Response 1: Thank you for the suggestion. We have revised Figures 5 to 7 by adding distinct marker symbols (circle, square, and asterisk) to represent the filtered torque data of the three joints, respectively. Markers are placed at every 100th data point to ensure clear visual distinction without cluttering the plots. Additionally, the inset zoomed-in regions in these figures clearly show the marked data points, further enhancing the readability and interpretability of the results. The updated figures have been incorporated into the revised manuscript.
Comment 2: For Figures 12 to 14, it is recommended to use different line styles to represent the measured values and estimated values.
Response 2: We appreciate this suggestion. In the revised version, Figures 12 to 14 have been updated to clearly differentiate between the measured and estimated joint accelerations:
- Measured values are represented with solid lines (—)

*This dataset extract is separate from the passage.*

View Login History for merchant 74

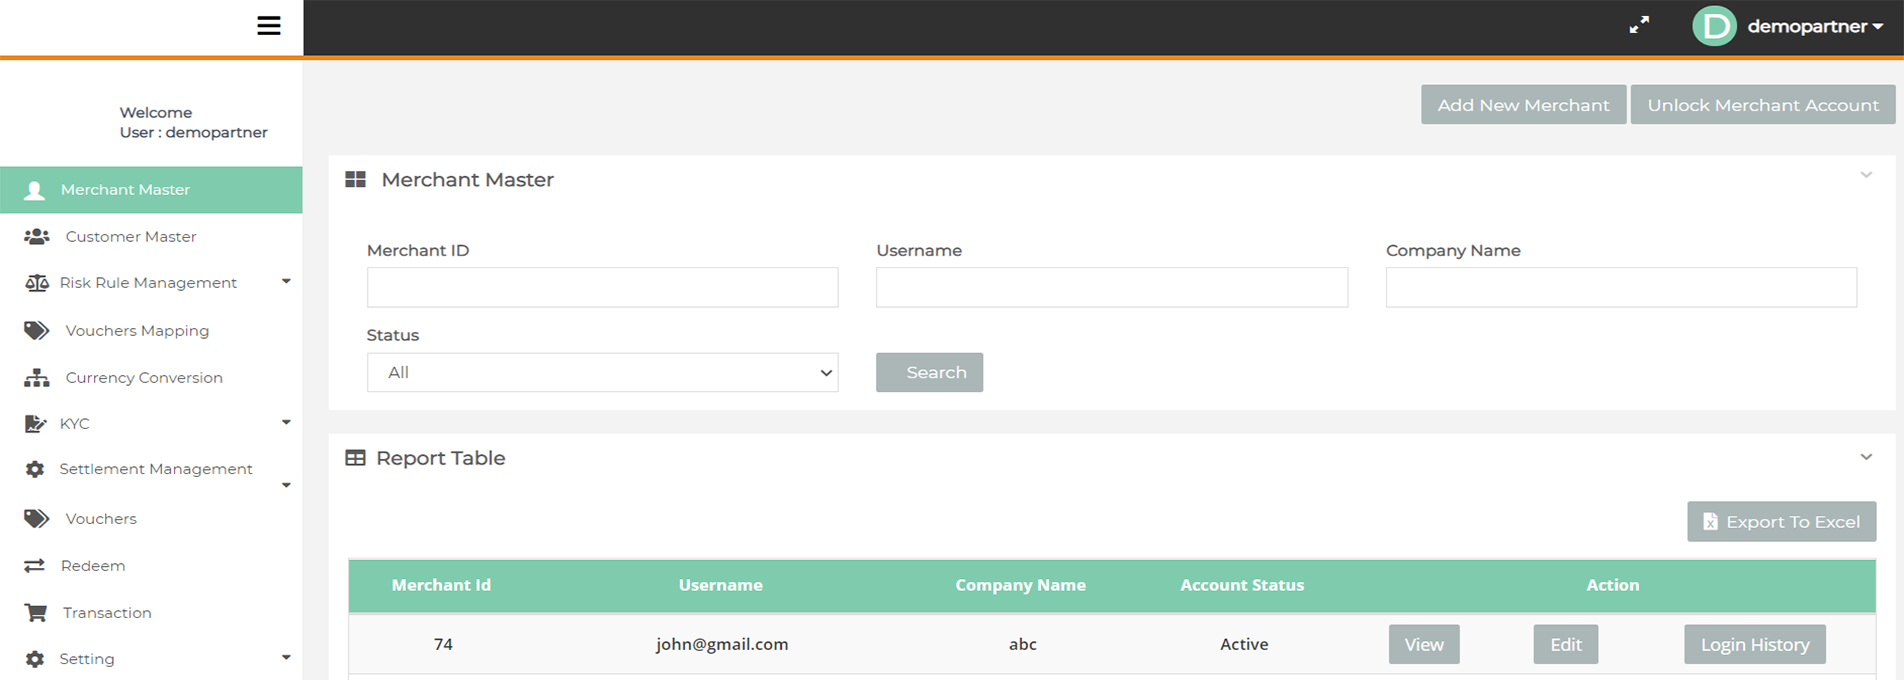[x=1755, y=645]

- Estimated values are represented with dashed lines (- -)
This change significantly improves the readability and interpretability of the results, especially in grayscale printing.
Comment 3: There are still some spelling and grammar mistakes in the text, such as 'Design' in the title of the fourth section. It is recommended to polish the English.
Response 3: Thank you for your valuable feedback. We have carefully revised the manuscript to improve the language quality. Specifically, the title of Section IV has been updated from “Excitation Strategy Design” to “Excitation Strategy” to better reflect the content and improve clarity.
In addition, we have thoroughly reviewed the entire text to correct any spelling and grammar errors. The language has been refined to enhance readability, consistency, and academic tone. We believe the revised manuscript now presents the work more clearly and professionally.